• What the task requires
Lines before the one containing "Tracks (335, 89)" are to be left out; that line and every line after it, through the last line below, are to be reproduced exactly.

Dataset records
⁂

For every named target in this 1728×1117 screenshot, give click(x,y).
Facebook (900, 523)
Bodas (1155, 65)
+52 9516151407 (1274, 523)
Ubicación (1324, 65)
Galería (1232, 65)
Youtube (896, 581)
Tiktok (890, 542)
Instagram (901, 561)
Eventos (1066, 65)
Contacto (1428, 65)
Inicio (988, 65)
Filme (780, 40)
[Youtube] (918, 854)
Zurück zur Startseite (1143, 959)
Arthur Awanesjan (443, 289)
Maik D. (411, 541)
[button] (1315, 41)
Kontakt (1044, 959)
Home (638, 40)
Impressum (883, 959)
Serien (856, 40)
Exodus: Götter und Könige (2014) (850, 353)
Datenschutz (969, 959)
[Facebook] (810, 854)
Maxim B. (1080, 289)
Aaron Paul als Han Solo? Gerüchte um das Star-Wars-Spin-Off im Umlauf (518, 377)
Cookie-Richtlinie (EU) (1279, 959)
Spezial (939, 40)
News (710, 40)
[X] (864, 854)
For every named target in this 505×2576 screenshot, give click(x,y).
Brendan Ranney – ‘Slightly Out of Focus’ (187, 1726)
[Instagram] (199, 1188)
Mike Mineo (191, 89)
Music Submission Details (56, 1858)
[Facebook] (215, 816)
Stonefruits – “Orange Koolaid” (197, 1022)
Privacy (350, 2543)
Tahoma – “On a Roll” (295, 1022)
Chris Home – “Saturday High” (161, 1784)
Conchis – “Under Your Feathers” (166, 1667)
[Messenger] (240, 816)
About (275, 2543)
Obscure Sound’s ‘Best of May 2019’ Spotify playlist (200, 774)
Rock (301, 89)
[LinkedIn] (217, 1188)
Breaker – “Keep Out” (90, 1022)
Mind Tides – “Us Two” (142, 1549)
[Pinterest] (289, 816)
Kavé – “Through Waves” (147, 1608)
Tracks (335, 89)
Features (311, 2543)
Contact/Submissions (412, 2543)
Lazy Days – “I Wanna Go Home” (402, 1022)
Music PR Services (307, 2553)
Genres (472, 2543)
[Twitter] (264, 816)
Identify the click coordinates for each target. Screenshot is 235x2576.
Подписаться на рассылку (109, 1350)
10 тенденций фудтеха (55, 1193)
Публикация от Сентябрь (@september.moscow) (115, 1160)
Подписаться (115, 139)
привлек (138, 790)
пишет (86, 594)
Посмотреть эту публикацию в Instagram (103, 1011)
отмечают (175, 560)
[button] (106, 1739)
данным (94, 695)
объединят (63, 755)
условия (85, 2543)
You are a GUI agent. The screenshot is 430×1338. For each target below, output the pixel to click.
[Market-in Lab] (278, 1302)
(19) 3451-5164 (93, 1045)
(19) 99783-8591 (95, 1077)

⁂

• Response to this exercise
Tracks (335, 89)
Features (311, 2543)
Contact/Submissions (412, 2543)
Lazy Days – “I Wanna Go Home” (402, 1022)
Music PR Services (307, 2553)
Genres (472, 2543)
[Twitter] (264, 816)
Identify the click coordinates for each target. Screenshot is 235x2576.
Подписаться на рассылку (109, 1350)
10 тенденций фудтеха (55, 1193)
Публикация от Сентябрь (@september.moscow) (115, 1160)
Подписаться (115, 139)
привлек (138, 790)
пишет (86, 594)
Посмотреть эту публикацию в Instagram (103, 1011)
отмечают (175, 560)
[button] (106, 1739)
данным (94, 695)
объединят (63, 755)
условия (85, 2543)
You are a GUI agent. The screenshot is 430×1338. For each target below, output the pixel to click.
[Market-in Lab] (278, 1302)
(19) 3451-5164 (93, 1045)
(19) 99783-8591 (95, 1077)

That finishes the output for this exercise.